While this is obviously an extreme example, considering how large the military was at that point it's safe to assume that there were other soldiers who took the same general approach to avoid going overseas.  Whether that number is statistically significant remains to be seen.  Those are the ones whose discharges ought not be upgraded under any circumstances (and I'd do a dance if it was downgraded because I have no tolerance for cowardice).  Whether anyone has the fortitude to exercise that level of due diligence, however, is doubtful.


----------



## Totentanz (Sep 7, 2015)

Case by case with the default answer being "no".  If folks were outed and were otherwise making a legitimate attempt to comply with the "don't tell" part of the policy, then it should be considered.  All else, it was a violation of a well-known policy - they made a decision, and were well aware of the consequences.


----------



## Florida173 (Sep 7, 2015)

I remember the great purge of Arabic linguist back in the early 2000's.. I say no. Case by case should definitely be considered, but lots of people used the rule to get out of the military.


----------



## pardus (Sep 7, 2015)

No, they were the rules at the time.

ETA, unless Congress amends the law to back date it...


----------



## DA SWO (Sep 7, 2015)

Case by case.  People who "self outed" get no upgrade.


----------



## Red Flag 1 (Sep 8, 2015)

pardus said:


> No, they were the rules at the time.
> 
> ETA, unless Congress amends the law to back date it...



Concur.


----------



## Gunz (Sep 8, 2015)

Raksasa Kotor said:


> I agree.
> 
> While not in the majority, there were individuals that used DADT as a means to escape their contractual obligations - do they deserve an upgrade? In my opinion - no.


 

In the last months of my AD I was discharge NCO for our battalion. And indeed, at that time, there were those trying to get out for any reason they could think up, including the above. So, no sympathy from me for the shirkers. There was also one particularly predatory homosexual E5 who'd been discreetly but actively hitting on young E1s and E2s just getting to the Fleet from infantry training. He deservedly got the boot. But...honorable men and women who did their job and got outted by somebody else?  I think their cases might deserve a second look.


----------



## AWP (Sep 9, 2015)

reed11b said:


> What about the RE code for more recent discharges? I feel if there is no other disciplinary record it should be looked at.
> Reed



This too.

If there is a precedent for sweeping, blanket "Our bad, let us fix your discharge" scenario in the DoD, then go for it. Otherwise, TLDR hit it on the head.


----------



## DA SWO (Sep 9, 2015)

Freefalling said:


> This too.
> 
> If there is a precedent for sweeping, blanket "Our bad, let us fix your discharge" scenario in the DoD, then go for it. Otherwise, TLDR hit it on the head.

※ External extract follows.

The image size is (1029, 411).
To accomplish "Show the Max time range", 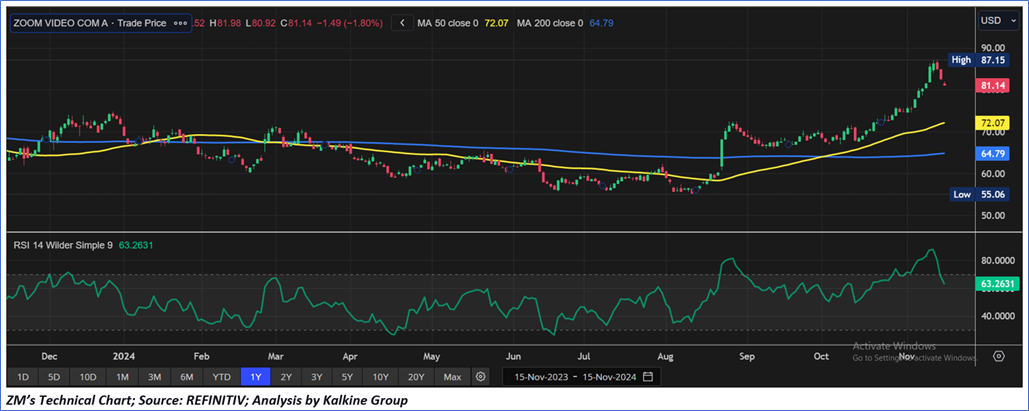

The Services could do this on their own.  All the discharge proceedings are a matter of record.  Two/three GS-9's (per service could do it in a year's time).


----------



## Brill (Sep 9, 2015)

I'd support a national prioritization: fix the VA fiasco then lets work the discharge upgrades.

Did Colorado and Washington release all the inmates that were convicted/incarcerated by breaking state marijuana laws in those states?  Just curious if new laws are retroactive.


----------



## Florida173 (Sep 9, 2015)

lindy said:


> Just curious if new laws are retroactive.


I believe that they would have to specifically say that, otherwise in most cases ex post facto laws are generally prohibited.


----------